Warm Roasted Broccoli Farro

Featured in: Everyday Cozy Plates

This dish features caramelized roasted broccoli and red onions tossed in a vibrant garlic-lemon dressing. The broccoli is roasted until golden crisp, while farro is cooked tender and slightly chewy, providing a hearty base. The garlic is gently sautéed to release its fragrance before being combined with lemon zest, juice, and a touch of sweetness for a balanced dressing. Served warm, garnished with fresh parsley and toasted nuts, it brings a blend of textures and bright flavors ideal for a main or side.

Updated on Mon, 17 Nov 2025 08:17:00 GMT
Golden roasted broccoli tossed with lemon-garlic dressing served over fluffy farro, a vibrant dish. Save to Pinterest
Golden roasted broccoli tossed with lemon-garlic dressing served over fluffy farro, a vibrant dish. | velvetthyme.com

A hearty, wholesome dish featuring caramelized roasted broccoli tossed with zesty garlic-lemon dressing, served atop a nutty farro base. Perfect as a main or side.

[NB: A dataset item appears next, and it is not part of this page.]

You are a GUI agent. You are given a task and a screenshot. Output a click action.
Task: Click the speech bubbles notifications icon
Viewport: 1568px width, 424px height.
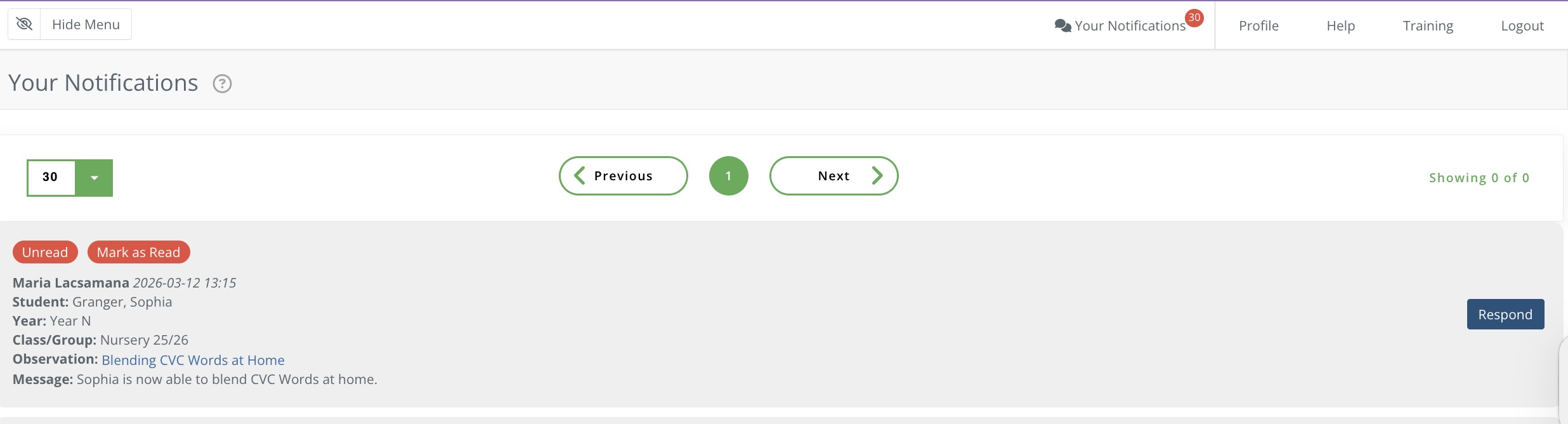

I first made this on a cool fall evening when I wanted something comforting but fresh for my family. The flavors and textures are a huge hit, especially the zingy garlic-lemon dressing!

Ingredients

  • Broccoli: 1 large head, cut into florets (about 500 g)
  • Red onion: 1 medium, cut into thin wedges
  • Farro: 1 cup (190 g), rinsed
  • Water or vegetable broth: 2 1/2 cups (600 ml)
  • Olive oil: 3 tbsp, divided
  • Garlic: 3 large cloves, minced
  • Lemon: Zest and juice of 1 large lemon
  • Honey or maple syrup: 1 tsp
  • Chili flakes: 1/2 tsp (optional)
  • Sea salt: 1/2 tsp, plus more to taste
  • Black pepper: Freshly ground, to taste
  • Parsley: 2 tbsp, chopped
  • Toasted pine nuts or slivered almonds: 2 tbsp (optional)
  • Feta cheese: 30 g (about 1/4 cup), crumbled (optional, omit for vegan)

Instructions

Prep & Roast Broccoli:
Preheat oven to 425°F (220°C). Line a baking sheet with parchment paper. Toss broccoli florets and red onion wedges with 2 tablespoons olive oil, 1/2 teaspoon salt, and black pepper. Spread in a single layer and roast for 20–25 minutes, flipping halfway, until golden and edges are crisp.
Cook Farro:
Combine farro and water (or broth) in a saucepan. Bring to a boil, then reduce heat, cover, and simmer for 20–25 minutes until farro is tender but chewy. Drain any excess liquid.
Make Garlic-Lemon Dressing:
Heat 1 tablespoon olive oil in a small skillet over medium-low. Add minced garlic and sauté for 1–2 minutes until fragrant but not browned. Remove from heat, then stir in lemon zest, juice, honey or maple syrup, and chili flakes.
Assemble Farro Base:
Fluff cooked farro with a fork and season with a pinch of salt. Spread on a serving platter or individual bowls.
Top & Dress:
Arrange roasted broccoli and onions on farro base. Drizzle garlic-lemon dressing over the vegetables.
Add Garnishes & Serve:
Sprinkle with parsley, nuts, and feta if using. Serve warm.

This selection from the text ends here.